All photos by Jake Goss.
Words by Mark Tucker.
Fatbikes! Fatbikes everywhere! That was the scene at the third iteration of Winterbike at Kingdom Trails Nordic Center. A couple hundred riders showed up Saturday to ride bikes on the snow and generally have a good time. Each year this event keeps getting bigger and more fun. The first year the crowd was relatively small and only a handful of people had those strange, new bikes. Last year was bigger and pretty evenly split. This time around, not only were there even more people, there were only a few riders on regular mountain bikes – not that they weren’t welcome or didn’t have a good time. The sport has grown like crazy.
The first two years Winterbike was held, it was more like spring skiing with warm, sunny weather that turned the snow to soft corn by the afternoon. Not this year. Winterbike was wintery. The temperatures started around -12F when I left the house that morning and didn’t even get above zero until sometime mid-morning, at least according to these folks. That wasn’t enough to dampen the mood though; we were all there to have a good time riding, and that’s what we did.
This year, Winterbike was relocated to Kingdom Trail’s new winter office at the Wildflower Inn. Initially, I wasn’t sure how well that would work out since I really enjoyed myself at the previous venue. It turned out to be a pretty big improvement. Being central to the network of singletrack on Darling Hill opened things up to even better riding options. When the event was held at the end of Dashney Road, all that great singletrack was more of a peripheral aspect with only a small group of riders getting the experience.
I ended up helping lead the “epic” ride in Jeff Hale’s absence. Our ride was the first to leave in the morning and we got off to a cold start. Every group ride is required to have at least one stop for a mechanical. Thankfully, our small group was able to get those out of the way early on. With repairs and adjustments put behind us, we spent the first couple of hours hitting much of the terrain on the east side of Darling Hill. Occasionally, we ran into another group ride at trail junctions. Some of the groups were surprisingly big this year – I was starting to feel like I was stopped at a train crossing in Kansas, only enjoying the wait a little more.

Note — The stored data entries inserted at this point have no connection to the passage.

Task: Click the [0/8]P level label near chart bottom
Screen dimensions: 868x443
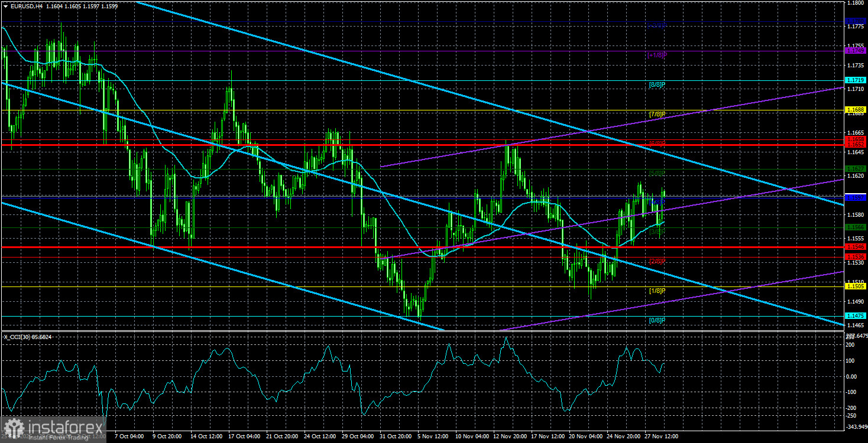Action: click(x=656, y=320)
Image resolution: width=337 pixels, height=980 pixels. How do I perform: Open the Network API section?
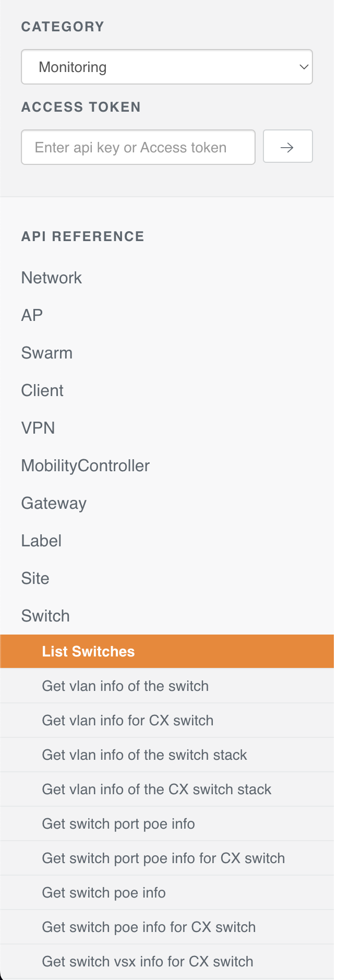click(x=52, y=278)
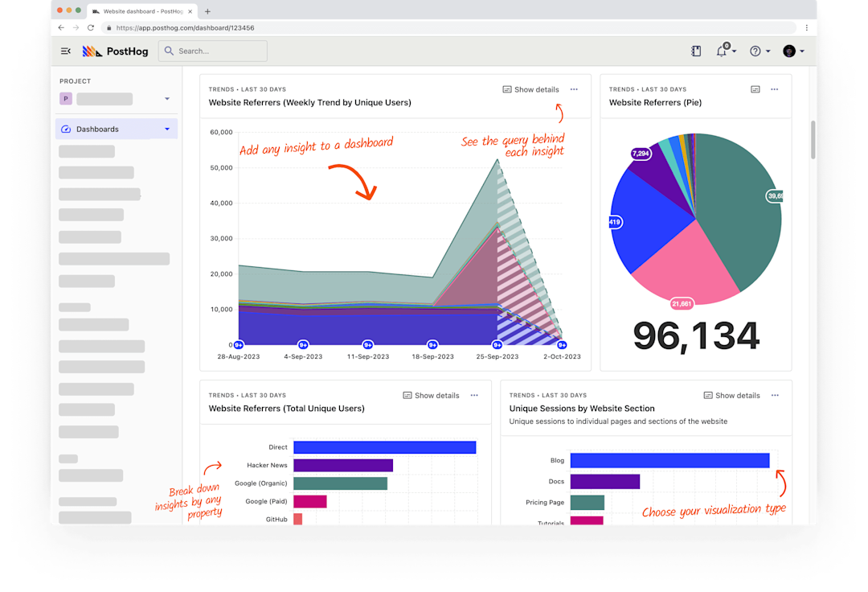Open the three-dot menu on the Pie chart card

(x=774, y=89)
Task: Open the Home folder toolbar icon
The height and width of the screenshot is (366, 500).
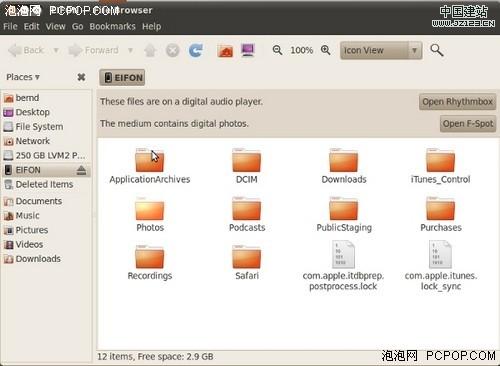Action: pos(225,51)
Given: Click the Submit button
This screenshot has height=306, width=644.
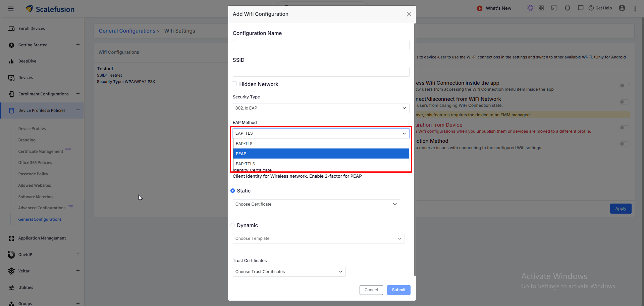Looking at the screenshot, I should [x=398, y=290].
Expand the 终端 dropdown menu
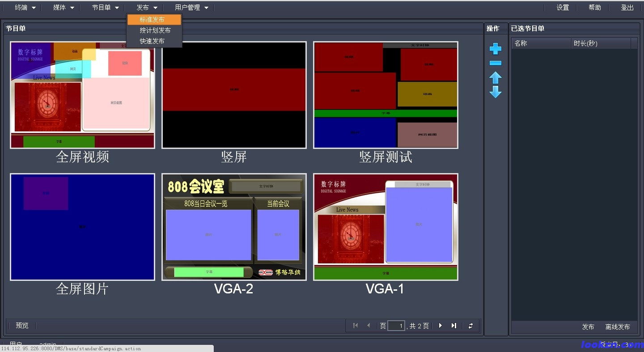 click(25, 8)
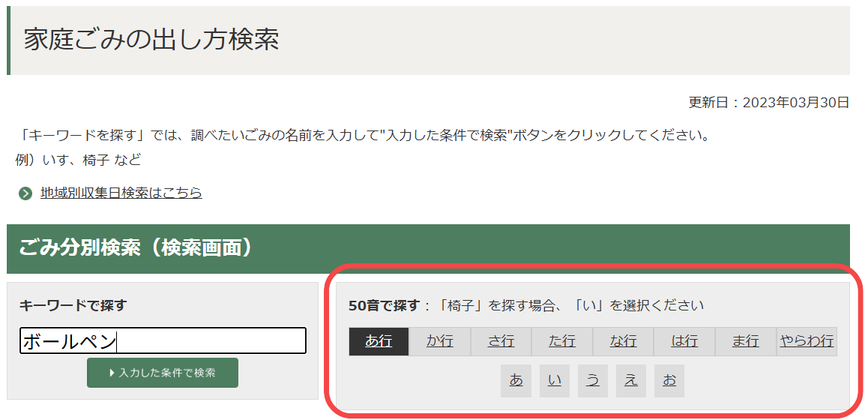Open the さ行 tab
868x420 pixels.
tap(501, 341)
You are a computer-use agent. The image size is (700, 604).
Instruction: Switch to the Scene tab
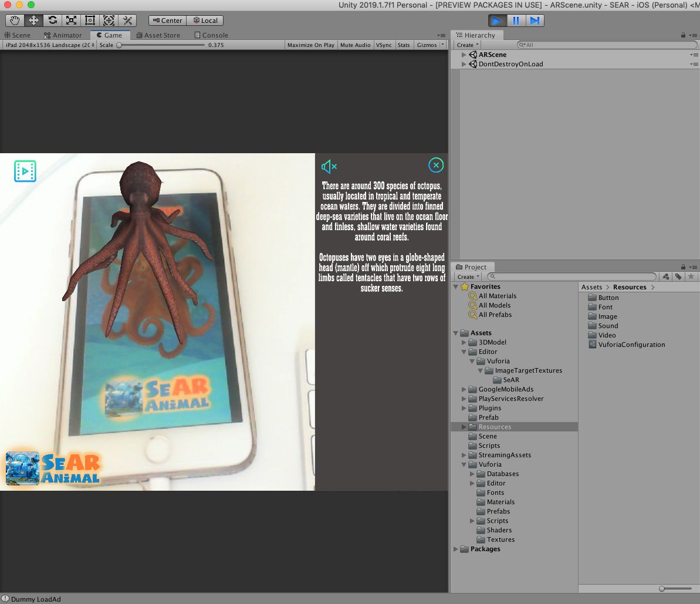pyautogui.click(x=18, y=35)
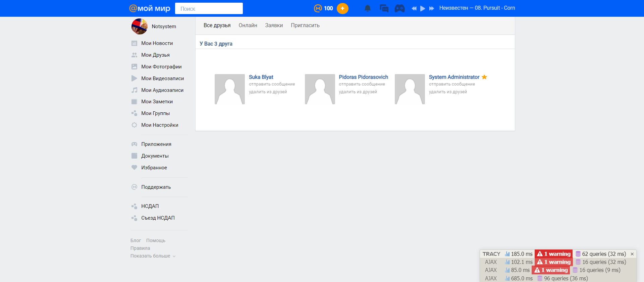
Task: Skip to the next audio track
Action: pyautogui.click(x=432, y=8)
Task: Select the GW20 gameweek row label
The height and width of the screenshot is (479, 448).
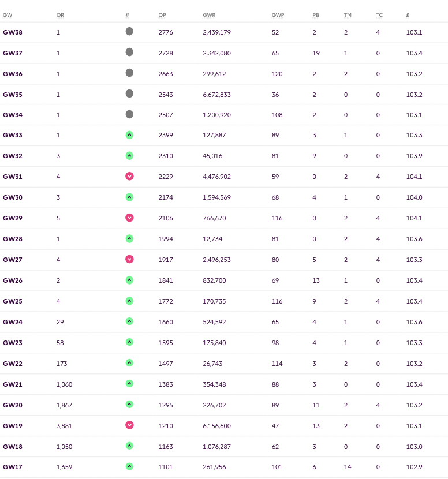Action: 13,405
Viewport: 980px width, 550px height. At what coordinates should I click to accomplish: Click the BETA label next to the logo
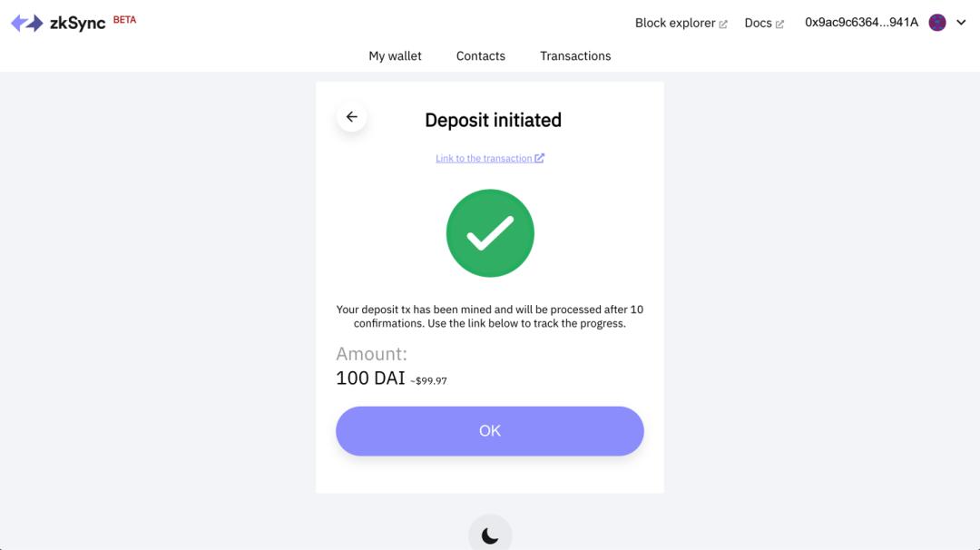124,20
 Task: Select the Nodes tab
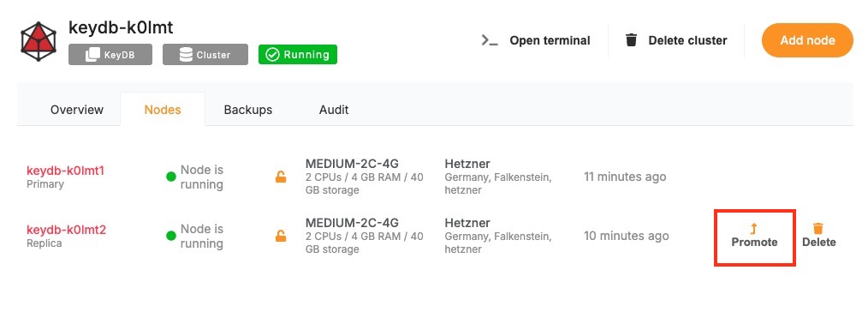(x=163, y=110)
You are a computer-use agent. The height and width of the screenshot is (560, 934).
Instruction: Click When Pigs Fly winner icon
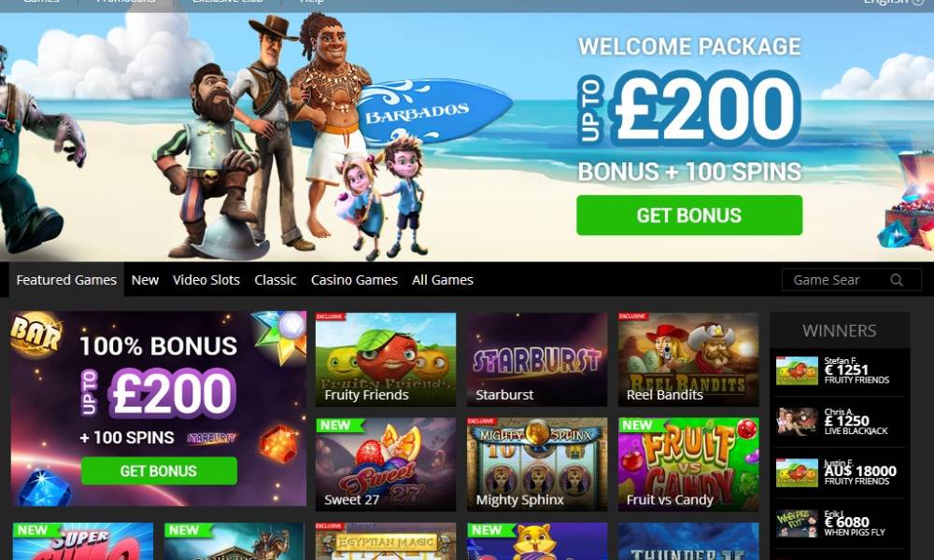(x=797, y=524)
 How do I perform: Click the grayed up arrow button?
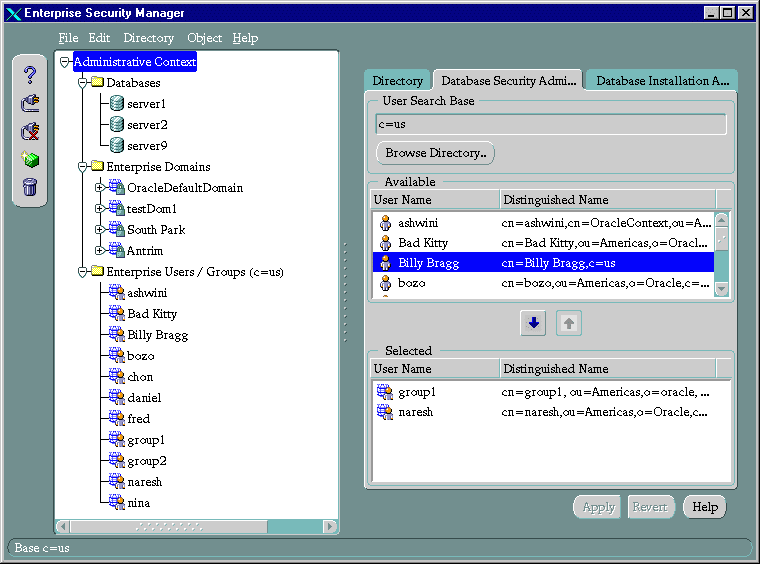point(568,323)
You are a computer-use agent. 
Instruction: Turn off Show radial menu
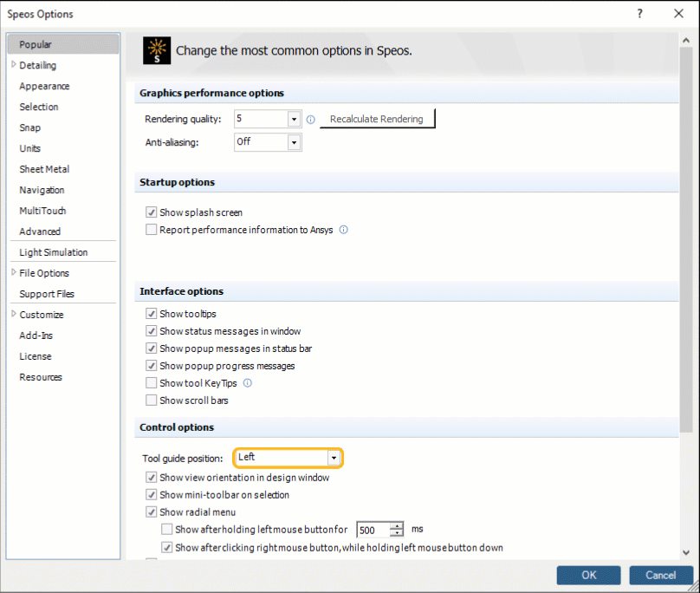pos(151,512)
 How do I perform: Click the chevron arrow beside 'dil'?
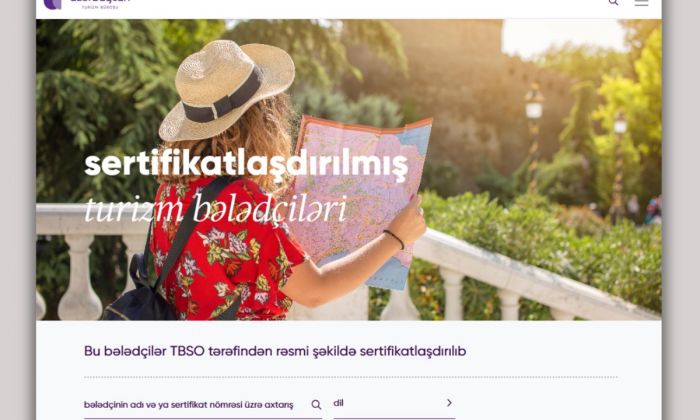(449, 403)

Late in the morning, we hit the aid station located at the pavilion at the top of Old Webs for a brief refuel. The floor of the pavilion was covered with some of the most polished, low-friction ice I’ve seen in quite a while. It would have been great for curling, but not so great when you’re walking around in bike shoes or boots. Eventually, things were moved outside before anyone actually got hurt. When we arrived, there were only a handful of riders there; but by the time our small group got moving again, several other groups converged on the location. There were easily fifty bikes strewn around the snow and enough people that it took several minutes to navigate out of the crowds before we could start riding again.
After taking in some additional calories, our group picked up the pace for the remainder of the ride. We covered a good portion of the west side of Darling Hill. The snow there had seen less riding and, being softer, was a little more work to ride. This was one of the very few times I honestly felt that a set of 4.8″ tires might have been better than my 4″ Nates. Regardless, it was still fun to ride.
Riding in the winter can vary tremendously with the snow and weather conditions. This weekend the trail conditions were nearly perfect. The snow was firm and grippy as long as you stuck to the packed trails. A LOT of work went into getting the trails into shape after last week’s rain. The KT staff put in a lot of hours and many of us who are local to the area went to work with snowshoes packing and shaping the trails. (Kudos go to Orion for the packing job on Pines!). It all paid off.
Back at the Nordic center, the Market Cafe was serving up soup, sandwiches and some awesome burritos for lunch. We also had the option of going across the road to Juniper’s restaurant. There was no shortage of Long Trail Ale to go with lunch if that was your desire.
After lunch, the 6X race commenced. With the new venue, the course was laid out so we could have a good view of the entire race. The groomed course still left some soft snow patches to keep things interesting for the racers and to provide ample carnage for the crowd to enjoy. Those that made the podium, both men and women, received some decent prize money and a respectable bag of bike goods.
The remainder of the afternoon was filled with raffles, various contests for schwag, a bike balance contest, bike demos from several shops or just hanging around the fire. There were a lot of vendors this year and enough demo bikes available that you could spend the entire afternoon just trying out different fatbikes.
Once again, Winterbike turned out to be a great time. I’ve looked forward to this event every winter since they started having it and I’ve never been disappointed. My only regret is that we only do this once a year.